Commentary by Chaplain Bill Patterson
Over the years, my work has led me to journey with palliative care patients. I have accompanied many as they and their families struggled through this final leg of life's journey. As years have gone by, a remarkable discovery has unfolded for me which I feel compelled to share.
Face after face of patients and family members
come to mind; they are all ages and come from all walks of life.
As my time and experience with them passed, I came to realize that I had witnessed
over their journey the emergence
of deep reserves
of character. Day by day, as people
faced their own approaching death or that of a loved one, they evidently reached into internal
recesses and intrinsic
character traits would
emerge. This phenomenon now strikes me with something approaching awe.
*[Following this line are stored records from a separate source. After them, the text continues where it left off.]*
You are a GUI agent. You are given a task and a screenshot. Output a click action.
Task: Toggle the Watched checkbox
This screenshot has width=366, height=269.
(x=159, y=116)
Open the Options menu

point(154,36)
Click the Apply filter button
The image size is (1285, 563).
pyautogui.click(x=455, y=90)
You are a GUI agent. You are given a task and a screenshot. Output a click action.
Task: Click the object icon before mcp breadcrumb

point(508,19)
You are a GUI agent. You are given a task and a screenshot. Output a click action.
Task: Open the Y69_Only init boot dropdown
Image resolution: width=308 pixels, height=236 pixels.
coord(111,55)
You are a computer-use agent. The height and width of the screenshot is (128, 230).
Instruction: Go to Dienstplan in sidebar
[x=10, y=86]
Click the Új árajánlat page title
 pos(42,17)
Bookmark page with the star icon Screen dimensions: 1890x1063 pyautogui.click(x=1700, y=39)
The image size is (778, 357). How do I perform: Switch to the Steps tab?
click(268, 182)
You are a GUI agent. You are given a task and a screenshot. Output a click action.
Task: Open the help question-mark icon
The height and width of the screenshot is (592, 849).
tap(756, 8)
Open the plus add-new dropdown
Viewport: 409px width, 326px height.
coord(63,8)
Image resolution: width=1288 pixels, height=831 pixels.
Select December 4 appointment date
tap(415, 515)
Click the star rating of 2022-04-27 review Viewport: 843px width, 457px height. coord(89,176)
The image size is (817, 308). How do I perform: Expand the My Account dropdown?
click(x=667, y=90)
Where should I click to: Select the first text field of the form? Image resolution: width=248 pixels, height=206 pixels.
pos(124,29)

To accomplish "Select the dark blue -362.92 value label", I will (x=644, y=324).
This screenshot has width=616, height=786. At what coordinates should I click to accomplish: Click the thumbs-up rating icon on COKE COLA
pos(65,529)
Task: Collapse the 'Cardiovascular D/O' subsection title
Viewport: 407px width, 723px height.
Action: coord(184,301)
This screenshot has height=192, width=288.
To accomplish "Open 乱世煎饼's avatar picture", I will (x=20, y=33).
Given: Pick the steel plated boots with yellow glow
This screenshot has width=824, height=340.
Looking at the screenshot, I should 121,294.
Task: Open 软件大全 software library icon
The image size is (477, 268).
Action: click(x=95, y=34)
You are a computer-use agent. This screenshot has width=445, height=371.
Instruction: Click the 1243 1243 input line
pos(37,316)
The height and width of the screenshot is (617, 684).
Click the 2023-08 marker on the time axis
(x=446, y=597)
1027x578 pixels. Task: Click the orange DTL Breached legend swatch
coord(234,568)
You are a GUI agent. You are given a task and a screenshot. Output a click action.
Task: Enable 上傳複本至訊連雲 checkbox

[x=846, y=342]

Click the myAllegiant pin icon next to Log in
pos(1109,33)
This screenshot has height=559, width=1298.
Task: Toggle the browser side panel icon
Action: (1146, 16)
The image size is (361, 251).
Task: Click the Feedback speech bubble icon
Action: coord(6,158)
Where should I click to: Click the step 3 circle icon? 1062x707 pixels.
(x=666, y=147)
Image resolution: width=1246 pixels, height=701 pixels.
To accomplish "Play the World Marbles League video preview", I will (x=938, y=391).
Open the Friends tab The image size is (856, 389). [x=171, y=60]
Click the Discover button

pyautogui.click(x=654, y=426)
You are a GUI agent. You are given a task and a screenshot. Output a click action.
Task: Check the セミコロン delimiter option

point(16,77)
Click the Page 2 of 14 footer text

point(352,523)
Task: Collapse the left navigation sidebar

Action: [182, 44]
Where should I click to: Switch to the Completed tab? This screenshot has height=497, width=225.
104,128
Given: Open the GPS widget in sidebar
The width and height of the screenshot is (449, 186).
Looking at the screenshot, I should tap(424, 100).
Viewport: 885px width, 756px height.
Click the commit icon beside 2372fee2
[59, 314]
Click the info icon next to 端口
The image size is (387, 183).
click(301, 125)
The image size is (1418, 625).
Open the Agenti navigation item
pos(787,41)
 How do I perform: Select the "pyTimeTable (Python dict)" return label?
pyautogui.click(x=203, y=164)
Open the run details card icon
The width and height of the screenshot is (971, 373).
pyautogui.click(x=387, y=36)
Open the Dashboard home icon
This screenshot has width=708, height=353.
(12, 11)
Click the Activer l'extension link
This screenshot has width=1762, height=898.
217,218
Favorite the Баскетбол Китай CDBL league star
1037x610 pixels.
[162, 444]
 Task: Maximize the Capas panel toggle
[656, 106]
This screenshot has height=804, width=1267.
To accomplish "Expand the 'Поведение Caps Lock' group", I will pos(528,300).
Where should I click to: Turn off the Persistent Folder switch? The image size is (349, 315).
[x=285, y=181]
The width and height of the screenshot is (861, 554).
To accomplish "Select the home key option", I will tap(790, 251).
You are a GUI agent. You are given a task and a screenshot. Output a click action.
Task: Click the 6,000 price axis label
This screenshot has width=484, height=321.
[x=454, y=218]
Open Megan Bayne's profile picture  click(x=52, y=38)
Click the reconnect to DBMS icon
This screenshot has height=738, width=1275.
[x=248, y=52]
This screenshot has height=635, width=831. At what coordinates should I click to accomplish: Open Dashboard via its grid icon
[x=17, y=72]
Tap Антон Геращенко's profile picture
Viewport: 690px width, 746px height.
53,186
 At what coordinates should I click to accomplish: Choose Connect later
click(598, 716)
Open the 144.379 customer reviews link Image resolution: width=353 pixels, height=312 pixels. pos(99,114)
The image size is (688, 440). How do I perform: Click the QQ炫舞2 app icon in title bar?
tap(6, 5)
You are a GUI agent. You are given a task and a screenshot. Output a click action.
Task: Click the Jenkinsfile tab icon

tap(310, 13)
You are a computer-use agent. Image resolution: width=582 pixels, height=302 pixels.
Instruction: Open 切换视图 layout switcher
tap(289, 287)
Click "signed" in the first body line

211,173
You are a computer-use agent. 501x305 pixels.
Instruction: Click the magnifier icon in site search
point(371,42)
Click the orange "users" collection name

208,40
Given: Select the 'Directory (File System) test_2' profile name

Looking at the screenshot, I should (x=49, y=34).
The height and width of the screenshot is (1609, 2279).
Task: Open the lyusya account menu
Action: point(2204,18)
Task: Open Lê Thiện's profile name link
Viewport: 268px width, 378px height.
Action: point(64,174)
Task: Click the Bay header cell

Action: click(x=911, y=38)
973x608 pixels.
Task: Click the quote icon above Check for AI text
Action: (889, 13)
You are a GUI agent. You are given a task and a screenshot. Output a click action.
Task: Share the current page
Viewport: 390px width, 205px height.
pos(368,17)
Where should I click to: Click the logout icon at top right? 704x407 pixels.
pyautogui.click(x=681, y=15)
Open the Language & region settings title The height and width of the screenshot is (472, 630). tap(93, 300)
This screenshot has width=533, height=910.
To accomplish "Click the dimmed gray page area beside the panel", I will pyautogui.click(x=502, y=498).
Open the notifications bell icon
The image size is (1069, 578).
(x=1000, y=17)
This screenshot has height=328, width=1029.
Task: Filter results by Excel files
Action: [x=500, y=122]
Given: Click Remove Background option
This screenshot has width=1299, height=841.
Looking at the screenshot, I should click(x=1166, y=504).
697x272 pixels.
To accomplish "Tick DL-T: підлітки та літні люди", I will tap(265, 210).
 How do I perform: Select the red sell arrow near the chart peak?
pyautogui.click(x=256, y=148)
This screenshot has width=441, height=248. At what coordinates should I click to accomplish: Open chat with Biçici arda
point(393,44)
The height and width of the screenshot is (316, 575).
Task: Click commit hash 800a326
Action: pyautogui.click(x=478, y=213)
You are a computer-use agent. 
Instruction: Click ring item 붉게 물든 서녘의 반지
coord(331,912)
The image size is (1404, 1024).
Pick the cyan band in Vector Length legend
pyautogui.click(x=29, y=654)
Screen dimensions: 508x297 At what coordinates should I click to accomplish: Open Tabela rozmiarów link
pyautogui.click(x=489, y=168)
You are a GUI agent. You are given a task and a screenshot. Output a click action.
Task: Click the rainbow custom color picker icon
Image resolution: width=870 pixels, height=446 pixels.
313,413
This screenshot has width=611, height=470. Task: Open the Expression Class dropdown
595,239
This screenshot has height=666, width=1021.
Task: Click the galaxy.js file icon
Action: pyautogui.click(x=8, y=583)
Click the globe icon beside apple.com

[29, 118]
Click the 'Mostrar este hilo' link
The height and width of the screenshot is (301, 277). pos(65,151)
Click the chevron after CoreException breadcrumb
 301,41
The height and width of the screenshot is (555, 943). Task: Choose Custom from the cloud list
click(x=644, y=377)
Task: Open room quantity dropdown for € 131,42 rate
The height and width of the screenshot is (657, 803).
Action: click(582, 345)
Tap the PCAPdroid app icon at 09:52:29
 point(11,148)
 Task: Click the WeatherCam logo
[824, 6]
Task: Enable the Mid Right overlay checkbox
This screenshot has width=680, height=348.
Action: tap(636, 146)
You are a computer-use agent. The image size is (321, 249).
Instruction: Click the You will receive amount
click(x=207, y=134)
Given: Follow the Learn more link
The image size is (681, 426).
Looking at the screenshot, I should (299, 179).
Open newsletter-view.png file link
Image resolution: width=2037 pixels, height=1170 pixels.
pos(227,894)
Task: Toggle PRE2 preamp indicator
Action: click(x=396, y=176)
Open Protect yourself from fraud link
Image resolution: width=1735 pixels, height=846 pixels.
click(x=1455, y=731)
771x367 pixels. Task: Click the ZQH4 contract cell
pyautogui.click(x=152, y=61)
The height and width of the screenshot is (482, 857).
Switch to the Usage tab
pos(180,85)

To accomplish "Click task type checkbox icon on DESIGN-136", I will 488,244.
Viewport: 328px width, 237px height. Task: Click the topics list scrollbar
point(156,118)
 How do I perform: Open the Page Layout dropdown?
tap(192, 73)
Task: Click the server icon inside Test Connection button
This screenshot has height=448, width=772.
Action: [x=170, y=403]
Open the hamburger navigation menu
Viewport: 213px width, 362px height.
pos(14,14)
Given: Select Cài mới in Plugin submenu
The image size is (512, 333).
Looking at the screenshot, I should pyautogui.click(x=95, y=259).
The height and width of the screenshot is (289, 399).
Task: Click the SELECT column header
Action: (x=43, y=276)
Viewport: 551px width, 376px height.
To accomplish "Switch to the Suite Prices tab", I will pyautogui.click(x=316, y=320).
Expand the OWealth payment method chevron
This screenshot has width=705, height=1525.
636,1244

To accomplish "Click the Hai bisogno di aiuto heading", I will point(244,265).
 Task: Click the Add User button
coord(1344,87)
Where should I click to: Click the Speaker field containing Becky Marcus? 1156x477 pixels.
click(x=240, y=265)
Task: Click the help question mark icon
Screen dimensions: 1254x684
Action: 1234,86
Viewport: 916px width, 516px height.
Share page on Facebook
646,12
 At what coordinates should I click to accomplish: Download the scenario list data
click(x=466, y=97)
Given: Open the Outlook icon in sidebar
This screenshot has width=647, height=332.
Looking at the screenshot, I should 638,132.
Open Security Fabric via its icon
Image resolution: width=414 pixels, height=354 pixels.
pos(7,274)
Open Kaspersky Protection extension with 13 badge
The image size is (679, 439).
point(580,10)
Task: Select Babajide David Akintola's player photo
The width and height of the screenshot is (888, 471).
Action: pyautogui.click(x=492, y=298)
One man in particular comes to mind whom I journeyed with over a year. He was retired military and had been an active hockey player and coach. One day in his hospital bed, he stated, "I am very concerned about how my youngest son is taking this." Grief was evident in his glistening eyes. I replied, "You know, it doesn't take a man not to cry but it does take one to cry." He paused, internally wrestling, then with apparent resolution pulled the sheet over his head and sobbed like a child.
A few months later, out of the blue during a visit, he turned his head on the pillow and looked me straight in the eye. His own eyes revealed a firm presence of mind as he stated, "My good friend, it has been quite a ride, hasn't it?"
"Yes it has," I replied. "It's been quite a party." He paused
a moment before adding, "You know,
through all we've shared together, with all we've found in common, I have completely reconnected with my spiritual
roots. I know
without a doubt where I'm headed and
I'll be together
soon with my wife." A few days later
he was gone.
As we bonded over time in this realm of the ultimates, a steadiness, an authority and
remarkable presence of mind came to the fore as mortality drew closer. The patient came to exhibit a calm, a resolve
within. This I witnessed in various others—including my own wife—as in their last days or hours they steadied
struggling family members
with their solid presence of
mind.
Inevitably, too, I witnessed among these patients great struggles as they wrestled with going gently
into that good night. Life's colours gain their deepest
hues during this final stretch
of life's journey. I beheld those hues grow vivid in the bravery and the honesty revealed in men and women as we
travelled together seeking their meaning in their mortality. As they discovered their life and death to be a composite whole, so I discerned an internal integration taking place which gave an authority and fibre to their nature
that held firm even amidst
the assaults of end-stage illness. I have repeatedly
been humbled, privileged at being present with people who left me knowing that somehow they died in victory.
Like many of us, I ask myself: could I fight the good fight and finish
the race of life right to the finish line
with
ever-growing resilience and character, as did those I journeyed
with? Is there hope that, like these men and women, reserves of resilience might arise within my being in the face of such
adversity? Indeed, I believe there is great hope of this for each of us as I witnessed it unfolding in such a vast cross-section of people.
At this climactic stage of life's race, I believe, there is within
you and me a God-given reserve of strength and nobility to draw on, one that is truly given.